Radio listeners often became interested in snippets of local history and visited the village to find out more.
The Pioneer House series also led to a large increase in visitors to the village as interest in history was awakened.
"You have to make your own opportunities," Mr La Roche said.
"We'd like to be able to afford to spend more on advertising but we can't, so things like [the radio segment] really help our profile."
The village now receives an annual grant from the council, but initial fundraising was through cake stalls in Picton St in Howick and Christmas card sales.
Mr La Roche said the council money was a great help and it would have been hard to keep the village going without it.
The extra money allowed more restoration work to be done, and the fact that much of it was done by volunteers stretched the grant further.
The village has New Zealand's most extensive collection of early colonial buildings, including raupo whares, a courthouse, schools, a general store, fencible soldiers' cottages, a church and a forge.
The fencible settlers, veteran soldiers pensioned from the British Army, were eager to leave Ireland during the potato famine, or the industrial strife of Britain.
They were offered free passage to New Zealand with their families between 1847 and 1854.
Their pensions continued for life and they were guaranteed work, a two-room cottage on arrival and a plot of land - providing they attended church parade and church on Sunday and up to 12 days of military training a year.
The soldiers were over 45 years old, many with 20 years or more overseas service in unhealthy places.

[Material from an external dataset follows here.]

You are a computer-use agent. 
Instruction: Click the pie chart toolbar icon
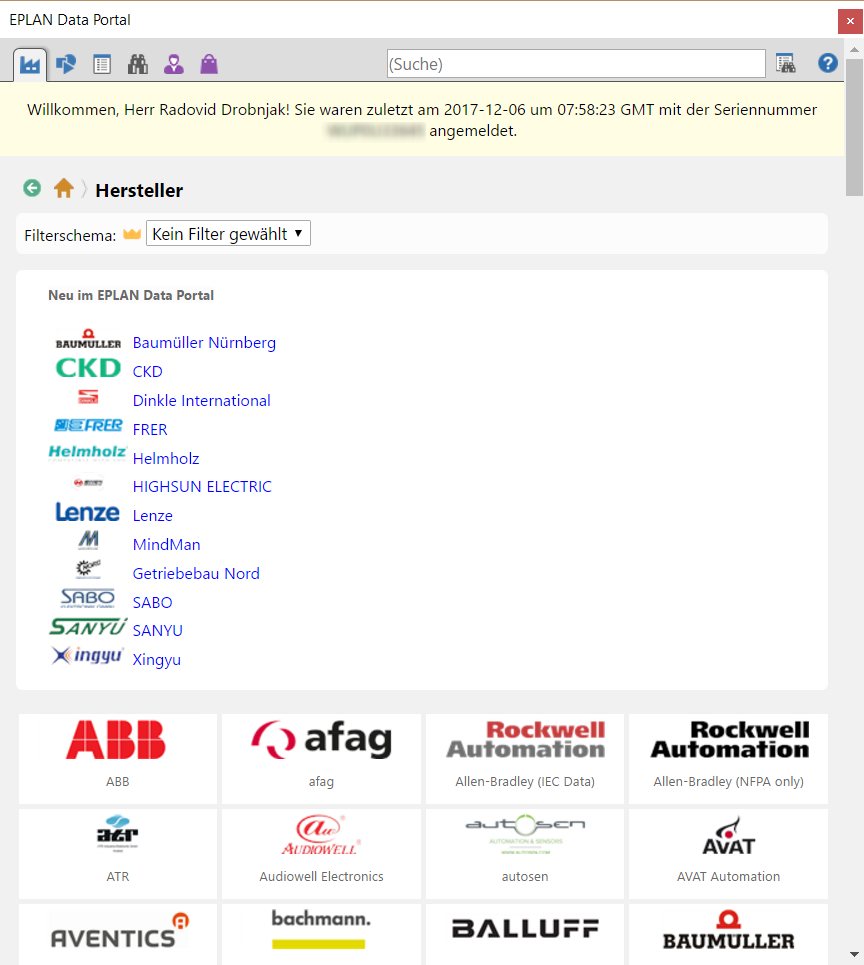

Only four men a regiment were allowed to marry while overseas, so most retired to marry and start families.
The village's historic origins do not mean it can avoid keeping up with the play today. In response to growing demand from international visitors, it produces its visitor guides and brochures in Mandarin, German, Japanese and Korean.
It hopes to add more to the list as time and finances allow.
Spreading the word on a shoestring
AdvertisementAdvertise with NZME.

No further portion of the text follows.